Load Data from Kaggle

Load Kaggle datasets into Saturn Cloud
Load Data from Kaggle
Try this example in seconds on Saturn Cloud

Overview

Kaggle, in addition to its competitions and other offerings, has an expansive offering of curated and community submitted datasets. The datasets span numerous domains, sizes, and file types. This tutorial will give you the foundational information to load data from Kaggle directly into Saturn Cloud, quickly and easily!

Before starting this, you should create a Jupyter server resource. See our quickstart if you don’t know how to do this yet.

Process

Create Kaggle Credentials

The first step for accessing data from Kaggle is to create an API token.

Access the account page of your Kaggle account by signing in and clicking on your username and picture in the top right. Click on the Account tab:

Kaggle account menu with arrow pointing to the Account tab

Then scroll down to the API section, and click Create New API Token:

Kaggle account page with arrow pointing to Create New API Token

This will download a file named “kaggle.json.” This file contains your username and API key. Save it in a safe place!

Open the “kaggle.json” file in your favorite text editor and you will see your Kaggle username and key.

Add Kaggle Credentials to Saturn Cloud

Sign in to your Saturn Cloud account and select Secrets from the menu on the left.

Saturn Cloud left menu with rectangle around Secrets tab

This is where you will add your Kaggle API key information. This is a secure storage location, and it will not be available to the public or other users without your consent.

At the top right corner of this page, you will find the New button. Click here, and you will be taken to the Secrets Creation form.

Screenshot of Saturn Cloud Create Credentials form

You will be adding two credentials items: your Kaggle username and API key. Complete the form one time for each item.

CredentialName
Kaggle Usernamekaggle-username
Kaggle API Keykaggle-key

Copy the values from your “kaggle.json” file into the Value section of the secret creation form. You must use the provided variable names above for Kaggle to connect correctly.

With this complete, your Kaggle credentials will be accessible by Saturn Cloud resources!

Setting Up Your Resource

First, you will need to attach your Kaggle credentials to your resource. On the resource’s page, navigate to the Secrets tab, and then click on the Attach Secret Environment Variable button.

Screenshot of Saturn Cloud Attach Secret Environment Variable button

Next, add the kaggle-username and kaggle-key variables one at a time by selecting them from the dropdown list. The correct Environment Variable Name field will be generated by default. Once your two secrets are attached, you’re ready to connect to Kaggle from your resource!

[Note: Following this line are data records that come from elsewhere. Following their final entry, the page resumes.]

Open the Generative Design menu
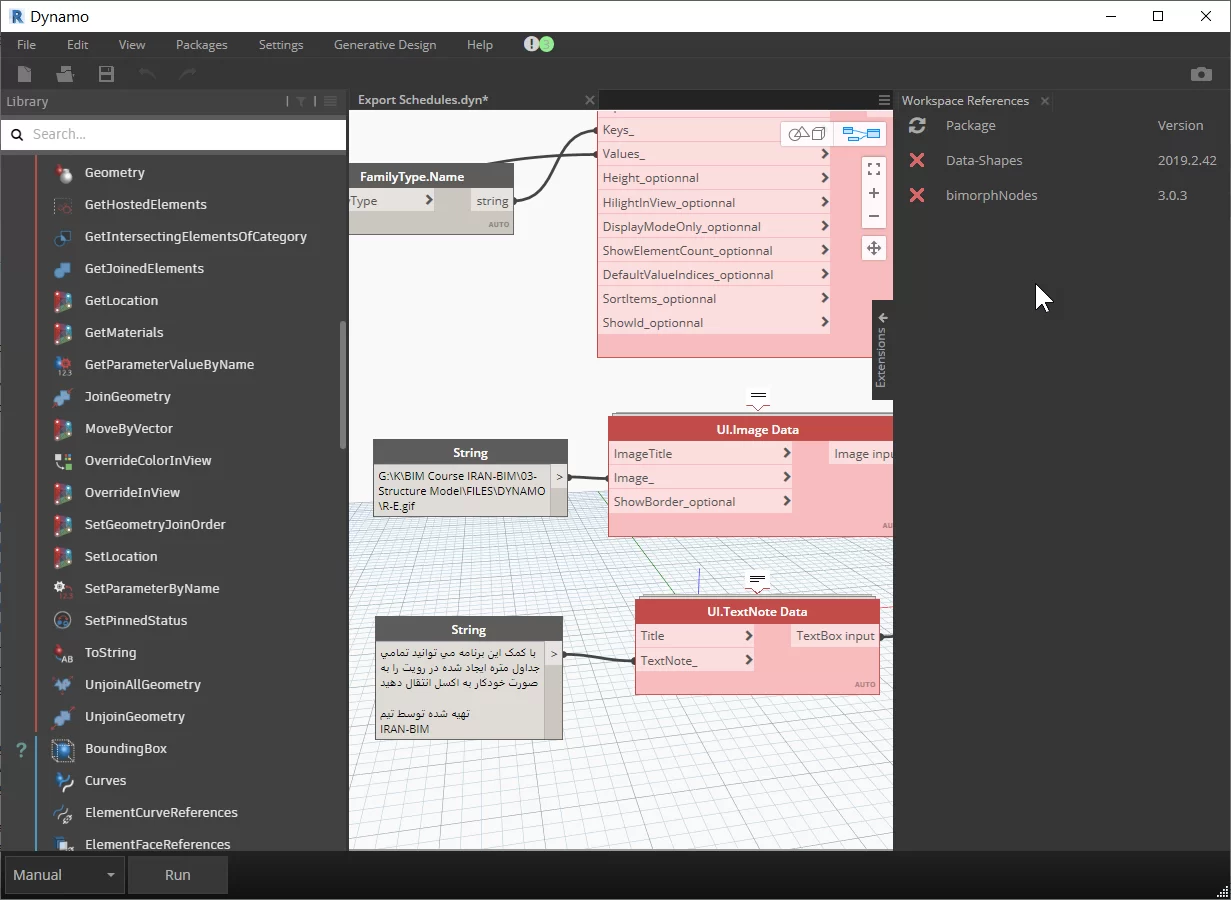This screenshot has width=1231, height=900. tap(384, 45)
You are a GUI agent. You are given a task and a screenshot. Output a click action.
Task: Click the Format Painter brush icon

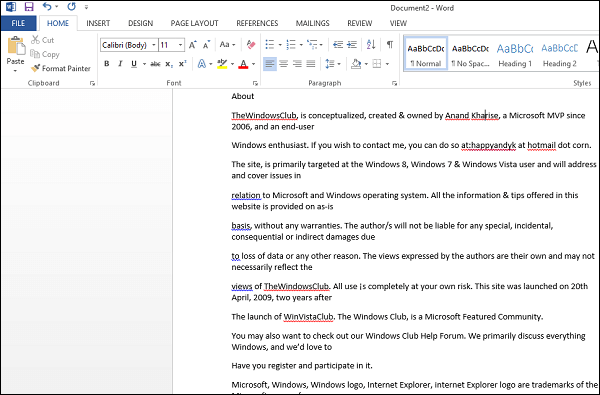(x=36, y=69)
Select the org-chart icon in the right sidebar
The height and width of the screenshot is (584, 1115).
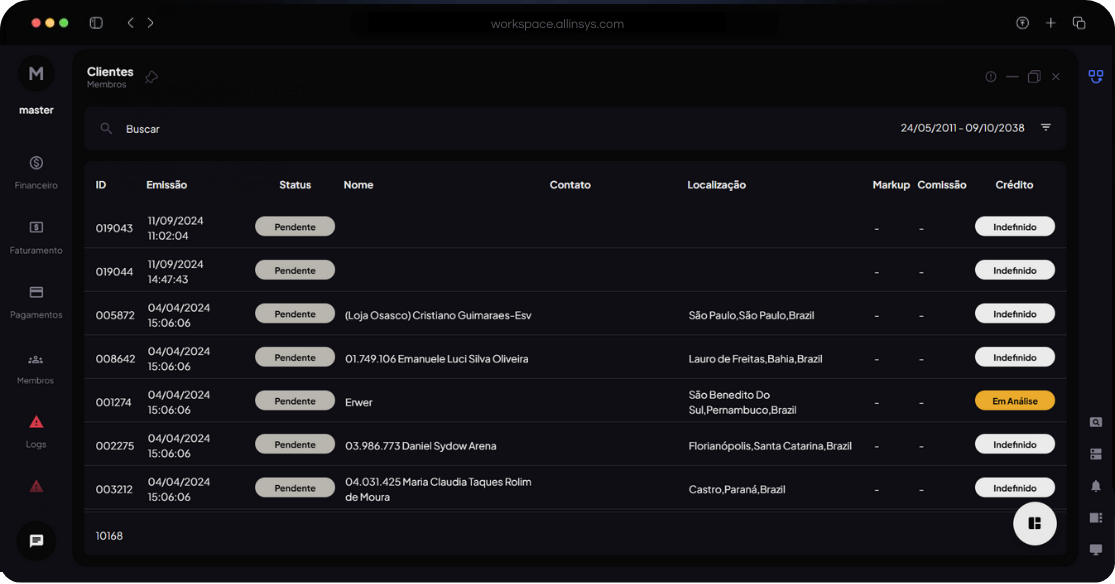point(1095,76)
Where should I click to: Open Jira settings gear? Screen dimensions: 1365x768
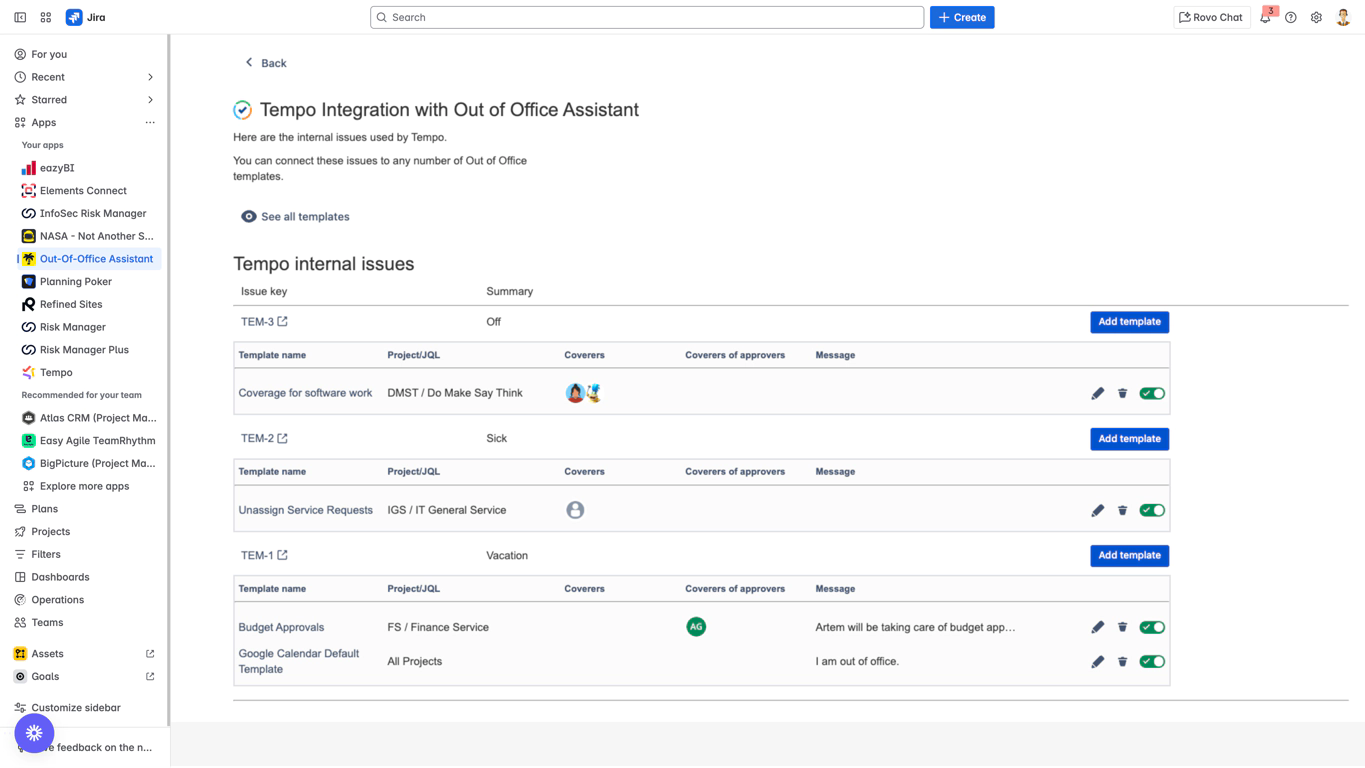[1316, 17]
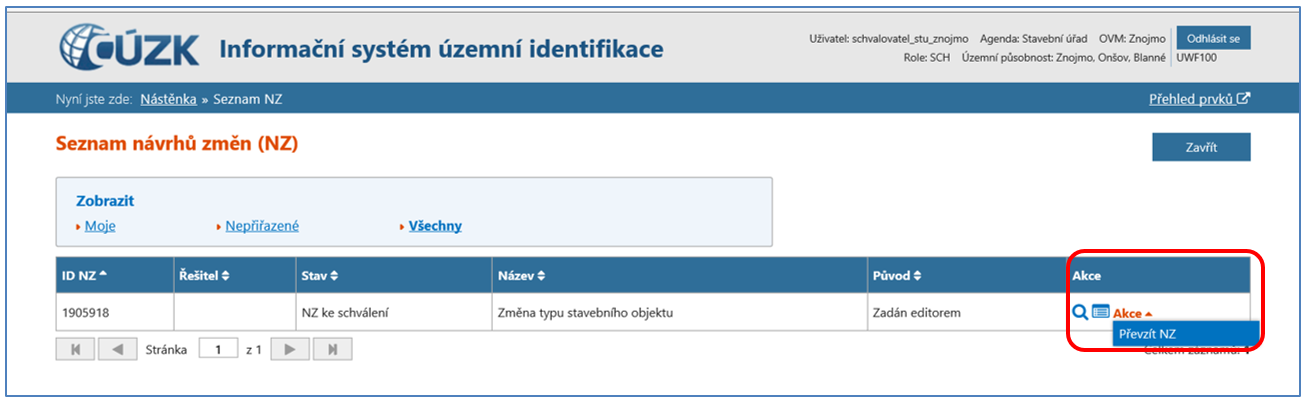Go to the next page of results

coord(290,349)
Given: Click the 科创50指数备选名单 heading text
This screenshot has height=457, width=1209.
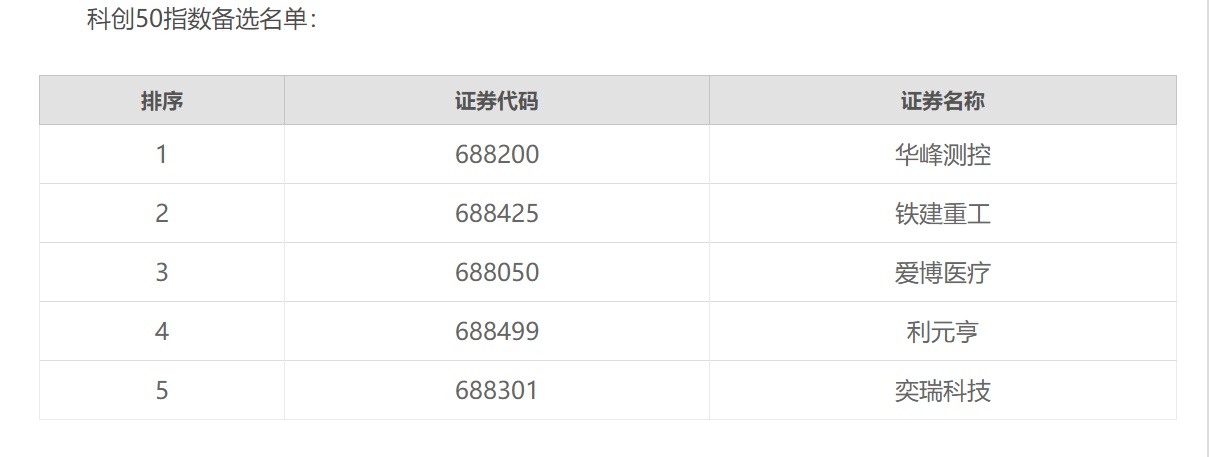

Kaggle is not installed by default in Saturn images, so you will need to install it onto your resource. This is already done in this example recipe, but if you are using a custom resource you will need to pip install kaggle. Check out our page on installing packages to see the various methods for achieving this!

Download a Dataset

Now that you have set up the credentials for Kaggle and installed kaggle, downloading Kaggle data is really straightforward!

In Kaggle, find the dataset you want to download.

On the dataset page, click on the three dots to the right and select Copy API Command.

Kaggle dataset page with arrow pointing to Copy API command

Now, in Saturn Cloud, create a new terminal (or open an existing one) then paste the API command. For example:

kaggle datasets download -d deepcontractor/swarm-behaviour-classification

That’s it! Your dataset will download to your current path, and you will be able to use it for calculations!

Download a Competition Dataset

Downloading a competition dataset is similarly straightforward, but it is a slightly different process.

In Kaggle, find the competition you want to download the dataset for.

Click on Data in the top menu and then copy the command displayed.

Kaggle competition dataset page with arrows pointing to the Data tab and the API command

Now, in Saturn Cloud, create a new terminal (or open an existing one) then paste the API command. For example:

kaggle competitions download -c titanic

That’s it! Your dataset will download to your current path, and you will be able to use it for calculations!